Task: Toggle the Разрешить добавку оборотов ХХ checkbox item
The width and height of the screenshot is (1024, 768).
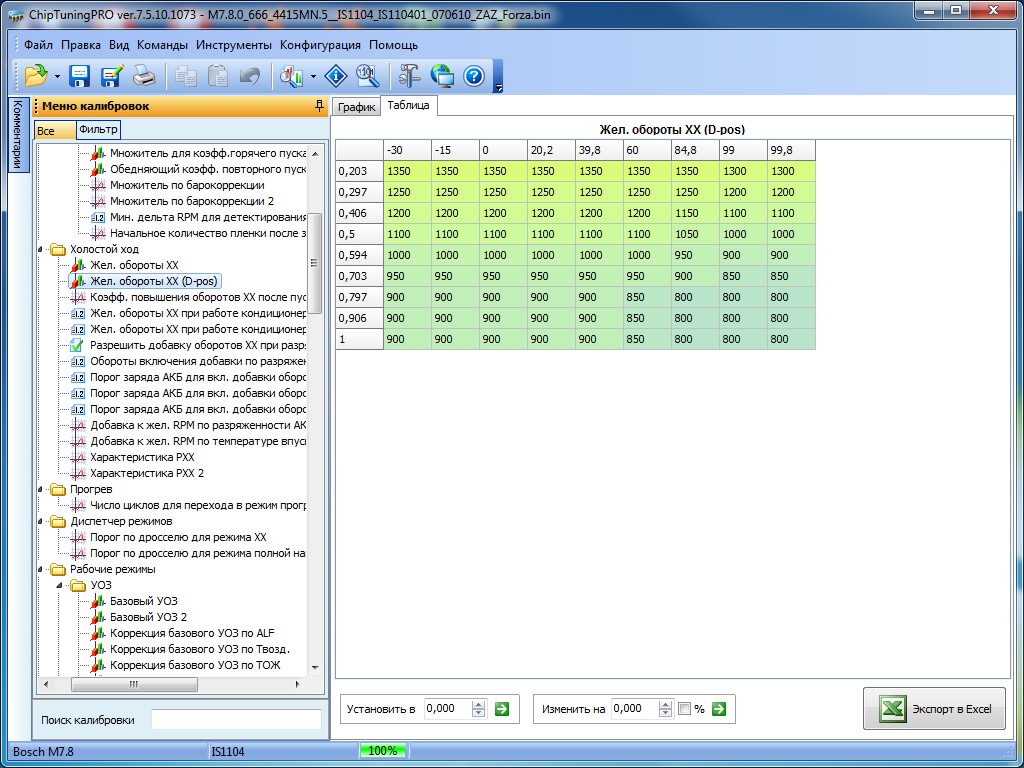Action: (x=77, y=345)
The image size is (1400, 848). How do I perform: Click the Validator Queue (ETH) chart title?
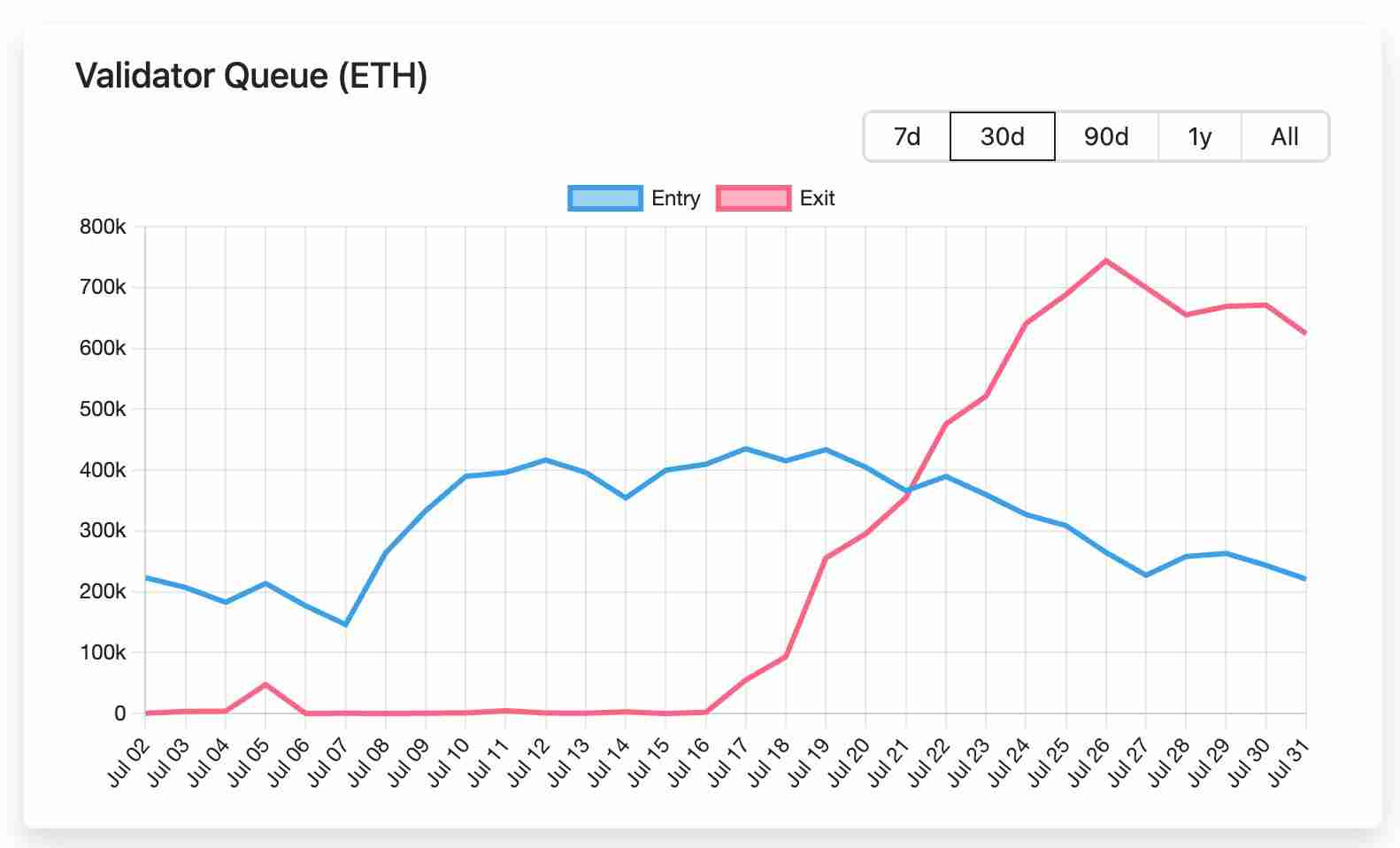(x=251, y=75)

§ TASK TO COMPLETE: An exact copy is needed of the lines running from the one with "The image size" through the end of the data above, and of those lines only, without pictures.

§ RESPONSE:
The image size is (1400, 848). How do I perform: Click the Validator Queue (ETH) chart title?
(x=251, y=75)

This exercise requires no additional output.